Dimitrova and others v Bulgaria
11 July 2017
Facts
This case concerns attempts by the municipality of Varna, in Bulgaria, to evict three Romani families from their homes. Living in dilapidated houses owned by the municipality, the families had petitioned for adequate housing for over fifteen years to no avail. The municipality decided to evict them and demolish the homes to build a kindergarten. In spite of their lengthy record of applying for alternative housing from the municipality, the families were not directed to adequate alternative housing before the demolition began. After the eviction, a two-month old child among those evicted died from pneumonia.
Third-Party Intervention
European Court of Human Rights granted the ERRC permission to intervene in this case. What follows is a summary of the intervention:
There is a lack of case law at European level on discrimination (particularly race discrimination) by public bodies. The Court rarely receives applications which disclose a violation of Article 14, and the Court of Justice of the European Union has decided very few cases concerning discrimination by public bodies. This lack of case law is at odds with the everyday reality of Europe’s largest ethnic minority, the Roma, who face widespread discrimination from public bodies, such as school segregation, housing segregation (including forced evictions and discriminatory social housing programmes), and police conduct symptomatic of institutional racism. The ERRC attributes the low number of cases at European level, and particularly before the Court, to the obstacles Roma and other minorities face in pursuing discrimination cases before domestic courts. Anti-discrimination law in Europe (particularly as embodied in the EU’s anti-discrimination legislation) is designed to overcome those obstacles, through mechanisms such as: the shift of the burden of proof onto the defendant once the claimant has raised a presumption of discrimination; the prohibition of indirect discrimination and of harassment; and the possibility for NGOs to act on behalf of victims of discrimination. In the ERRC’s experience, though, problems are particularly likely to arise for victims when they complain about discrimination by public bodies in proceedings before administrative courts, a natural forum in many countries for such claims. Based on a comparative analysis of the framework for anti-discrimination claims in the administrative courts in Bulgaria and selected other EU Member States, the ERRC concludes that anti-discrimination proceedings in administrative courts are, in principle, a well-accepted feature of anti-discrimination litigation. The ERRC expects administrative judges hearing such discrimination cases to ensure that those claiming discrimination are able to do so, both by obeying the relevant provisions of domestic and/or EU law and by otherwise making all procedurally-allowable efforts to facilitate the task of the claimants.
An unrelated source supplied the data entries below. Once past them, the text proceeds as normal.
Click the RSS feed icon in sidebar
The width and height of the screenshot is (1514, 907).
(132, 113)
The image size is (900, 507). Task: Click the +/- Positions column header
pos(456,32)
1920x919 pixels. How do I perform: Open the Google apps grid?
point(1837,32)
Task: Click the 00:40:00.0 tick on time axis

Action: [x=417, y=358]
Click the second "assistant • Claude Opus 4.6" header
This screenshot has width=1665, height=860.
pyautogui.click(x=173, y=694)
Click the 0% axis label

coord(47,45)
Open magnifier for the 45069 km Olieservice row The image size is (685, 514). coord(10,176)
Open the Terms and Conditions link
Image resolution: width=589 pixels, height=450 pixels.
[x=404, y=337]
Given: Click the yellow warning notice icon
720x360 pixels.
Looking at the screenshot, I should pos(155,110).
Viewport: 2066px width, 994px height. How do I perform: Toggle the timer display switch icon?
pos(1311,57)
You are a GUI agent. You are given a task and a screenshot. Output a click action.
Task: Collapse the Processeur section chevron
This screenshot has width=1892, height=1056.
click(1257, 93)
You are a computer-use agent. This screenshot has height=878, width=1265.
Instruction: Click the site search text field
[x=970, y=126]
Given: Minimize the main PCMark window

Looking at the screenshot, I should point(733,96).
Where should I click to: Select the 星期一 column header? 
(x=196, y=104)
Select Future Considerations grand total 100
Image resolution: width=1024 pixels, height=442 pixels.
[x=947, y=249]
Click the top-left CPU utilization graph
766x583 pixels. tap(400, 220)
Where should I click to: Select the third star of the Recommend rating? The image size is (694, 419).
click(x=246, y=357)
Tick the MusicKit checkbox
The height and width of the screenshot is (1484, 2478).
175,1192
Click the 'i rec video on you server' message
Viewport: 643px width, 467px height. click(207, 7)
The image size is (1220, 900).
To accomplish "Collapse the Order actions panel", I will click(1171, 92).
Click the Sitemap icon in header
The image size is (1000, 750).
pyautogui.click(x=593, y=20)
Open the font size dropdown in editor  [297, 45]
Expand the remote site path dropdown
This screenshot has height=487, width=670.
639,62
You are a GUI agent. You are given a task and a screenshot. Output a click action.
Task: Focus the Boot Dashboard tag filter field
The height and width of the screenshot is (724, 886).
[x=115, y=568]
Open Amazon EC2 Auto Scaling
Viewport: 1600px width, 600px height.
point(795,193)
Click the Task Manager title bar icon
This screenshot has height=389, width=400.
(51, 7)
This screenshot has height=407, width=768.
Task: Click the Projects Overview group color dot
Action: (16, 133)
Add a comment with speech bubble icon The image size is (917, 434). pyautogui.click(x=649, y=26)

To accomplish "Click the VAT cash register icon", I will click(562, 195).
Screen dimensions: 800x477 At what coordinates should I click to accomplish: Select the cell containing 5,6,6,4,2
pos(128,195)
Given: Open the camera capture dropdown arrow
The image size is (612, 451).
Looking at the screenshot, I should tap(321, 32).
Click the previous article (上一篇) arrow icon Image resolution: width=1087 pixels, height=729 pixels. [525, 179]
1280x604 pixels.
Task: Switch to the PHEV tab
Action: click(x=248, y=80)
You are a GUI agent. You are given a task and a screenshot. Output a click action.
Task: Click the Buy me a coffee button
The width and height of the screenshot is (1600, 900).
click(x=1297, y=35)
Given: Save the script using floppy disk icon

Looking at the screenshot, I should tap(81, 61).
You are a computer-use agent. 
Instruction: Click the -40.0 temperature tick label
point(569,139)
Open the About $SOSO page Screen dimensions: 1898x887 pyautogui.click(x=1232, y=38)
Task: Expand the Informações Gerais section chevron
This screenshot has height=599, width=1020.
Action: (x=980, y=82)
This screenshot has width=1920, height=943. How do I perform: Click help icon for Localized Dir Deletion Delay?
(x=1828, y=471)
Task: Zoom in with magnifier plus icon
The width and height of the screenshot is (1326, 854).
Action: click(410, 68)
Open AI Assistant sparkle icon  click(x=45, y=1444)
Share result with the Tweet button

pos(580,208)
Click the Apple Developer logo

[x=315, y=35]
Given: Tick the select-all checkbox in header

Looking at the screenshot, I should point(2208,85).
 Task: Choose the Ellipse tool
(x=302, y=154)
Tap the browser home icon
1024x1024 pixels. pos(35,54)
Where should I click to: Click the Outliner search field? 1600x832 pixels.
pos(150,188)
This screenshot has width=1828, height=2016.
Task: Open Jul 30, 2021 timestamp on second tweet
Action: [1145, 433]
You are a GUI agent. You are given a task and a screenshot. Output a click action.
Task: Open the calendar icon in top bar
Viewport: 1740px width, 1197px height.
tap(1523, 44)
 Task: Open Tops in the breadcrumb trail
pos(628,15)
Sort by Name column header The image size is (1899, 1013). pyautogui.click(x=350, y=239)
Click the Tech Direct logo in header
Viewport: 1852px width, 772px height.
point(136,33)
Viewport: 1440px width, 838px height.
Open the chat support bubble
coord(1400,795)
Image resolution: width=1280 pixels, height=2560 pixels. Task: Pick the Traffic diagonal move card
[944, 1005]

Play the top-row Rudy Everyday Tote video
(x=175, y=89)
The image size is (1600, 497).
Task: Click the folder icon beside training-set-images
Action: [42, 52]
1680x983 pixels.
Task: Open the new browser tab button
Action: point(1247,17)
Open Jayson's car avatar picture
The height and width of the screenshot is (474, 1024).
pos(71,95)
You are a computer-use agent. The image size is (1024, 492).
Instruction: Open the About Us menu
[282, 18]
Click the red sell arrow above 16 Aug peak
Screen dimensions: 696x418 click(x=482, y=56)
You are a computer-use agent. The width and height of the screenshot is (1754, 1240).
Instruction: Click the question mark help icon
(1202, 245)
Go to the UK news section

The ERRC considers forced evictions of Roma to be one of the most severe expressions of anti-Gypsyism in Europe today, and has provided details of various cases of forced evictions in France, Italy, Romania, Slovakia, Hungary, and Serbia. Forced evictions of Roma amount to a crisis on par with school segregation and other severe human rights violations against Roma. Based on the Court’s case law and principles of anti-discrimination law accepted across Europe, the ERRC proposes three principles to assist the Court in determining whether a forced eviction discloses a violation of Article 14 (read with Article 8 or with another provision of the Convention): when a particular eviction only affects Roma, the burden is on the State to show that the eviction does not amount to racial harassment; when a particular eviction only affects Roma, the notion of indirect discrimination is automatically applicable and the burden of proof shifts to the State to show that the eviction was not discriminatory; discriminatory statements by anyone connected to the eviction, particularly State officials and nearby residents, are evidence of harassment and direct discrimination.
The full intervention can be found here.
On 11 July 2017, the European Court declared the complaints inadmissible. The Court reasoned that the applicants did not properly “exhaust domestic remedies”, that is, they did not use the right legal remedies available to them in the courts in Bulgaria to make their complaint.
The Court’s decision declaring the case inadmissible can be found here.